▶ **Given instruction**
Collect each line from the items below that contains the string "height".

▶ **The data**
::::::::::

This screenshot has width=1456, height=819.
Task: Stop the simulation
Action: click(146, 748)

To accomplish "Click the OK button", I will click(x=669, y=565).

::::::::::

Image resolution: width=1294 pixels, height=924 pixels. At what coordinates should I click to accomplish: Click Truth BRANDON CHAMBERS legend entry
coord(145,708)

::::::::::

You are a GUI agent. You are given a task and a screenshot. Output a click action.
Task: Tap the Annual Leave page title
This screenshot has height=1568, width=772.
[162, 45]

::::::::::

▶ **Expected answer**
This screenshot has width=1456, height=819.
Image resolution: width=1294 pixels, height=924 pixels. At what coordinates should I click to accomplish: Click Truth BRANDON CHAMBERS legend entry
This screenshot has height=1568, width=772.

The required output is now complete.